# [Work to complete]
What you return must be every line below that includes the word "will".

[Stored data]
****************
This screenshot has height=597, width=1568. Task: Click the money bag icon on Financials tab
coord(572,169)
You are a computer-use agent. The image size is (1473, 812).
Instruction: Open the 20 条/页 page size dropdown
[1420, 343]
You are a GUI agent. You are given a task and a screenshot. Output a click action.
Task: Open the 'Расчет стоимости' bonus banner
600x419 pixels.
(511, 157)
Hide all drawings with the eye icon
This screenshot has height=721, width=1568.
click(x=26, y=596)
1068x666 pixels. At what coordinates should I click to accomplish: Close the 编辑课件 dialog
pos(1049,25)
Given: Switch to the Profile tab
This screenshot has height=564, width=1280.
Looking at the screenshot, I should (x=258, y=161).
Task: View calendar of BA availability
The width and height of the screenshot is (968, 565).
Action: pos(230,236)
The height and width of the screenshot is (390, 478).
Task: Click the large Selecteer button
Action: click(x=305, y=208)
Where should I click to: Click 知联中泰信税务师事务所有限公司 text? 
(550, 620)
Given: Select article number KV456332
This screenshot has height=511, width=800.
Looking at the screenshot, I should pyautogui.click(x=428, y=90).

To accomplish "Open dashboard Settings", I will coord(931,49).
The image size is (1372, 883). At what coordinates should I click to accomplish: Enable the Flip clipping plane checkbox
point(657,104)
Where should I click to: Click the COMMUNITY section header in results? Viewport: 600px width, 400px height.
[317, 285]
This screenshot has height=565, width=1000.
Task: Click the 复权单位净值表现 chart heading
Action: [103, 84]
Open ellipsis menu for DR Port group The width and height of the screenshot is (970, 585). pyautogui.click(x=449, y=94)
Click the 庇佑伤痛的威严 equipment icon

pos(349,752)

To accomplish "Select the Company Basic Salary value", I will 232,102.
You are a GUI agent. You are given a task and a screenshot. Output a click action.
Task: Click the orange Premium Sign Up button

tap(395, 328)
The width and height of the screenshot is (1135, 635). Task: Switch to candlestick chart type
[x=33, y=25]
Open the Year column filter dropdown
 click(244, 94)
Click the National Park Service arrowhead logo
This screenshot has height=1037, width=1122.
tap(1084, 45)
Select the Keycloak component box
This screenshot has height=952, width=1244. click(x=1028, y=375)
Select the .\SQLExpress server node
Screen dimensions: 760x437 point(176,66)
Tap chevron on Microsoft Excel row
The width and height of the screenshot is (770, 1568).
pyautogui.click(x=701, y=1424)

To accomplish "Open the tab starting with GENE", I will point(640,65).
****************
# [Response for this exercise]
To accomplish "Open dashboard Settings", I will coord(931,49).
To accomplish "Select the Company Basic Salary value", I will 232,102.
To accomplish "Open the tab starting with GENE", I will point(640,65).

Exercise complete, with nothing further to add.